The Bangor Daily News wrote that “rich people save their money, poor people spend it.” No, rich people risk their money in investments creating capital for businesses and jobs.

A recent candidate said, in essence, “It wasn’t my fault people didn’t take the time to learn more about me. They voted too early.” I’m sick of politicians calling me stupid when things don’t go their way.

The BDN said LePage had too many politicians on his budget panel. Maybe he wanted people who know where the bodies are buried. Speaking of which, how many dead people get welfare in Maine? Now that would be good reporting.

“Sometimes, Brutus, the fault is not in the stars but in ourselves,” Julius Caesar said.

Mainers are good, hardworking people. Why don’t all you experts reduce our taxes, let us use our own land and stop trying to run every aspect of our lives. We already got rid of a king in 1776, we don’t need another.

Dana Peterson



Same old refrain

Here we go again with politics as usual. But this time, I must protest the demonizing of the Republicans for turning down the extension of unemployment, with the typical comment, “Greed, as usual, has favored billionaires over the needy with an extension of their tax cut.”

Notably absent is the concurrent statement that there is an additional requirement the former be accompanied with a saving of the same amount from some other government source — the first opportunity since the election that has come up to begin the process of bringing down the staggering deficit. Also unspoken, the tax cut for the rich includes half of all small businesses.

Didi Hundley



Snap decisions

The Bangor Daily News reported on “search protocols” instituted by the Transportation Security Administration in the interest of protection for airline passengers.

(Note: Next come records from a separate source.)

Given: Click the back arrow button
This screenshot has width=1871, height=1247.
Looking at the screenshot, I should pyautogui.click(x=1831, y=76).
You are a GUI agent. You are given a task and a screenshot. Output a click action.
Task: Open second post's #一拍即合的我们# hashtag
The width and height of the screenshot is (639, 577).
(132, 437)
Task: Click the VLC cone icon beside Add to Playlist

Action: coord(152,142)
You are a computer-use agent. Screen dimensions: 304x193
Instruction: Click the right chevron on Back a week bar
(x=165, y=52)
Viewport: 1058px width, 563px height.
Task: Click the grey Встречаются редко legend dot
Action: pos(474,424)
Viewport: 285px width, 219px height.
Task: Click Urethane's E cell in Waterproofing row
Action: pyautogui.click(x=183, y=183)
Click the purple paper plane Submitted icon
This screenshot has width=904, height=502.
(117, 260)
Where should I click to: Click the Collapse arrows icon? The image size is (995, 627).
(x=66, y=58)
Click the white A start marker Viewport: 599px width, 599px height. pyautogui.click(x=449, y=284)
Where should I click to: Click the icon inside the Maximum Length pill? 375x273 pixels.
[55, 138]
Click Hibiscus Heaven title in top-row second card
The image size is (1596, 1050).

At this time the applicable criteria for permission to board a flight may include the manual, visual and X-ray examination of each prospective passenger — with puni-tive procedures applied in event of the TSA examiner’s disagreement with the passenger concerning the invasiveness of the physical screening process.

The problem of security has been with airlines for a long time. I was personally involved in an incident at one of the major city airports, my recollection is the year 1949, as the manager on duty. The flight dispatch center supervisor told me on speaker phone that a report of a bomb on board a flight inbound to the city had been received, and we were to deplane all passengers and unload and search all baggage. The flight landed and parked at the usual gate. We proceeded to do as told, and we began the examination of bags. I stopped and said, to myself, what happens if I find the bomb — the hard way? About that time, I received a countermanding order from flight dispatch because the flight number reporter was wrong, and the aircraft involved was to land at a different city. There was no bomb.

What could have happened? Ask the same question today: What would happen? I don’t know what TSA discusses with airline personnel, but it’s obvious “snap decisions” won’t do the trick, and TSA needs a closer relationship with the operating people in the airlines.